Doctors finally discovered that the 35-year-old Hilliard, Ohio, woman had an intestinal bug that used to be found almost exclusively among older, sicker patients in hospitals and was usually easily cured with a dose of antibiotics. But after months of treatment, Shultz is still incapacitated.
"It's been a nightmare," said Shultz, a mother of two young children. "I just want my life back."
Shultz is one of a growing number of young, otherwise healthy Americans who are being stricken by the bacterial infection known as Clostridium difficile -- or C. diff -- which appears to be spreading rapidly around the country and causing unusually severe, sometimes fatal illness.That is raising alarm among health officials, who are concerned that many cases may be misdiagnosed and are puzzled as to what is causing the microbe to become so much more common and dangerous.
"It's a new phenomenon. It's just emerging," said L. Clifford McDonald of the federal Centers for Disease Control and Prevention in Atlanta. "We're very concerned. We know it's happening, but we're really not sure why it's happening or where this is going."
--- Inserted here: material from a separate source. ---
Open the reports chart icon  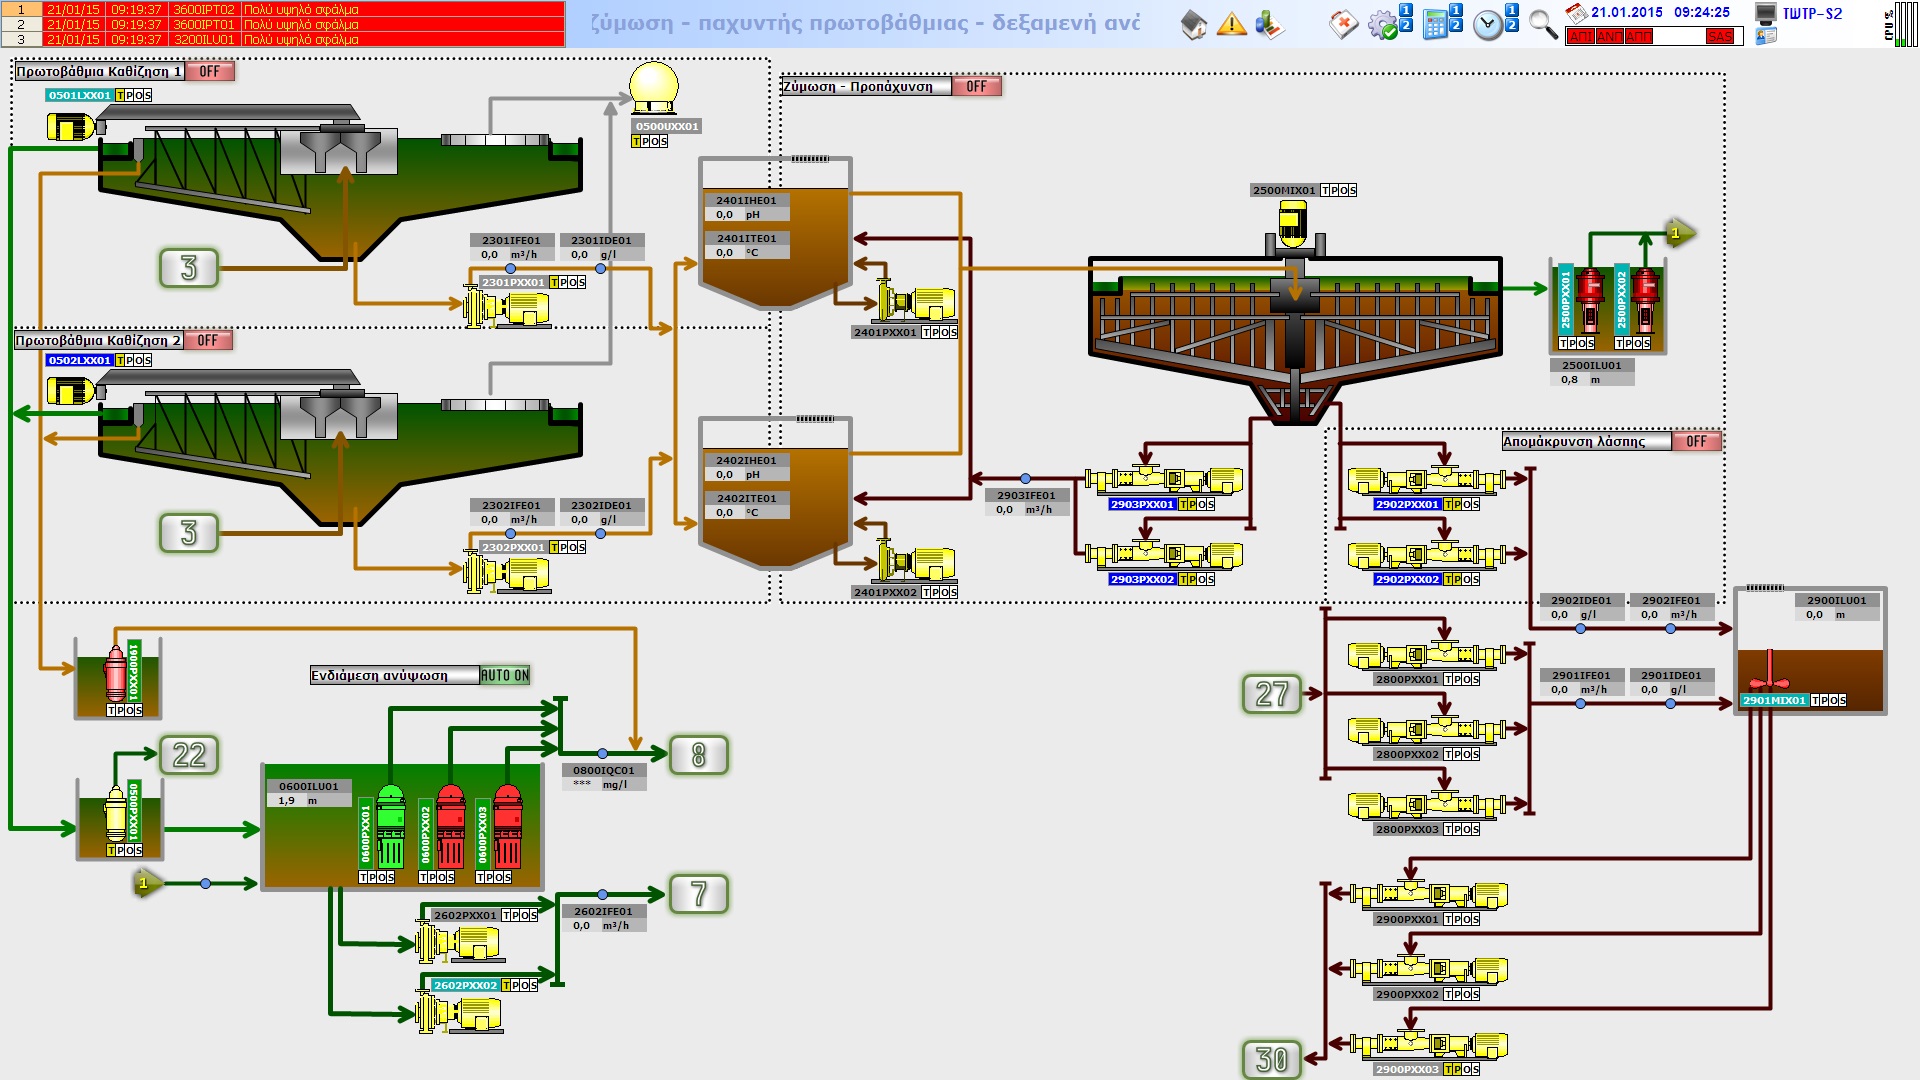(1268, 24)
"There are no national statistics, but the number of infections in hospitals appears to have doubled from 2000 to 2003 and there may be as many as 500,000 cases each year, McDonald said. Other estimates put the number in the millions.
The emerging problem first gained attention when unusually large and serious outbreaks began turning up in other countries. In Canada, for example, Quebec health officials reported last year that perhaps 200 patients died in an outbreak involving at least 10 hospitals. Similar outbreaks were reported in England and the Netherlands.
After the CDC began receiving reports of severe cases among hospital patients in the United States -- and in people who had never, or just briefly, been hospitalized -- it launched an investigation.
In the Dec. 8 issue of the New England Journal of Medicine, the CDC reported that an analysis of 187 C. diff samples found that the unusually dangerous strain that caused the Quebec cases was also involved in outbreaks at eight health care facilities in Georgia, Illinois, Maine, New Jersey, Oregon and Pennsylvania.
"This strain has somehow been able to get into hospitals widely distributed across the United States," said Dale N. Gerding of Loyola University in Chicago, who helped conduct the analysis. "We're not sure how."